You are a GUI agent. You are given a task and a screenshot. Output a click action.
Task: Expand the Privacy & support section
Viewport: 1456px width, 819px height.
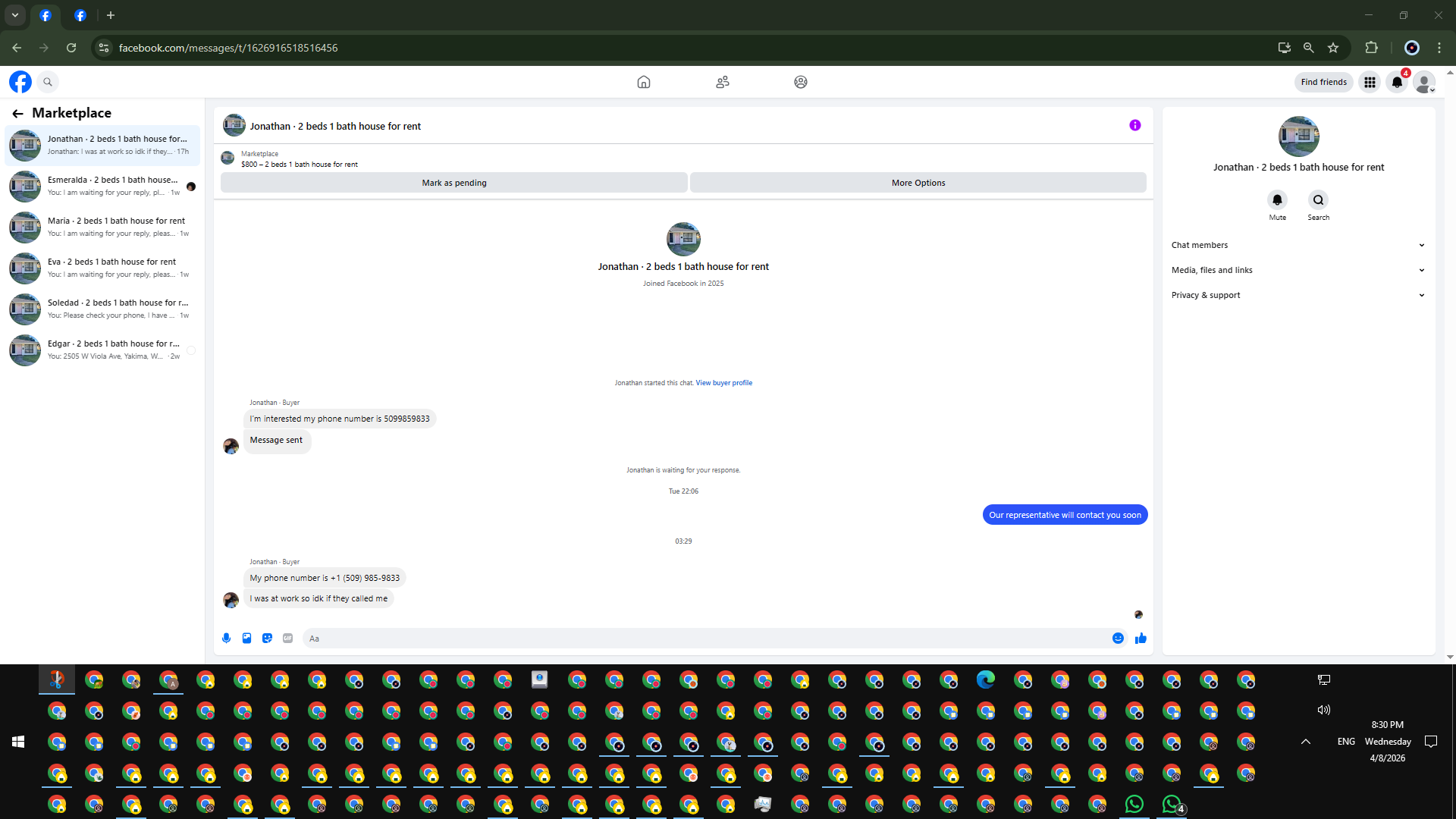click(x=1298, y=295)
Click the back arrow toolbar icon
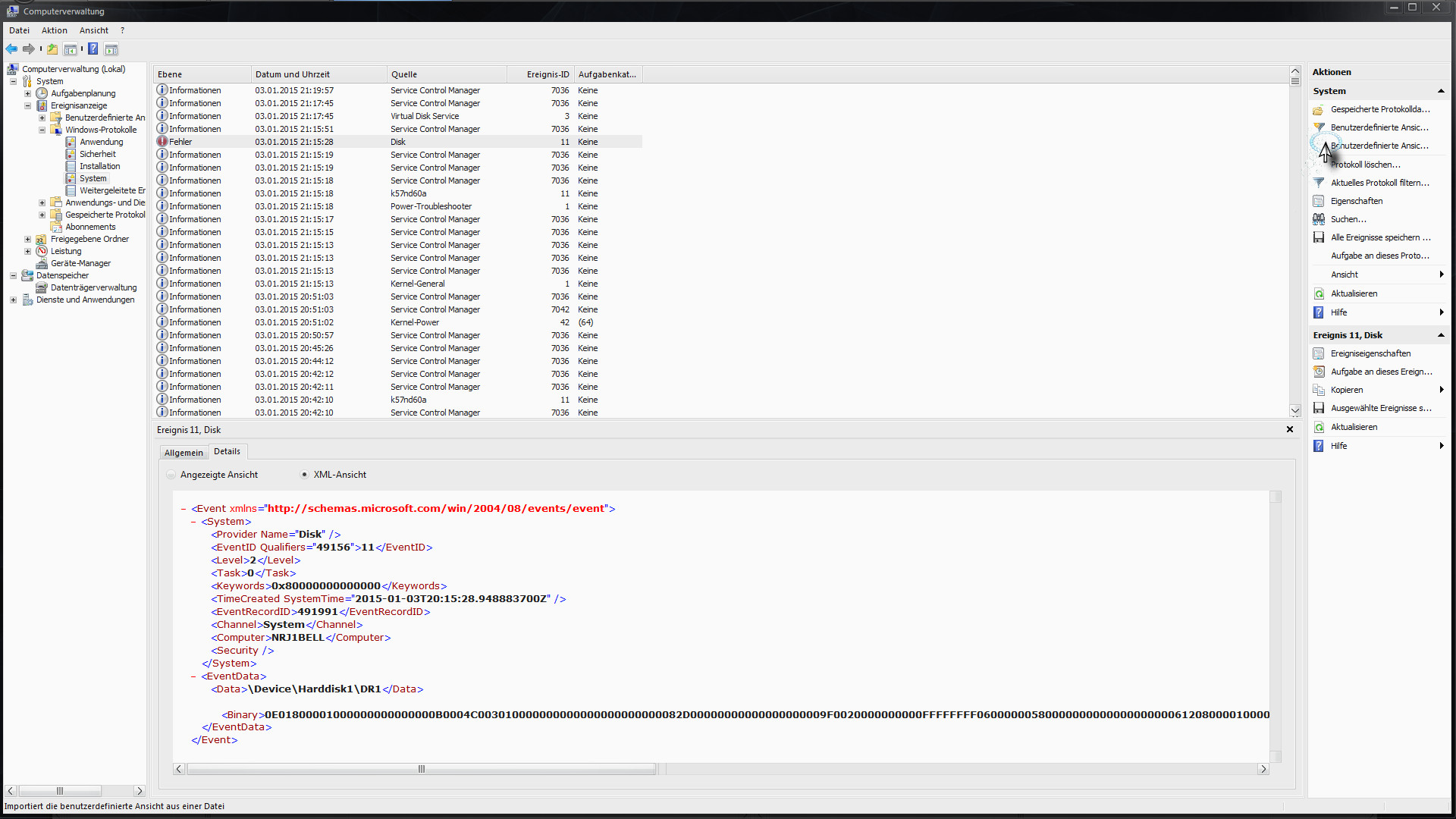The height and width of the screenshot is (819, 1456). pyautogui.click(x=11, y=49)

- - - - -

# Your objective:
Only the pictures are to be dropped; return everything else in the listing exactly.

# Completed exercise:
You are a GUI agent. You are given a task and a screenshot. Output a click action.
Task: Expand the Privacy & support section
Viewport: 1456px width, 819px height.
click(x=1298, y=295)
Click the back arrow toolbar icon
The height and width of the screenshot is (819, 1456). pyautogui.click(x=11, y=49)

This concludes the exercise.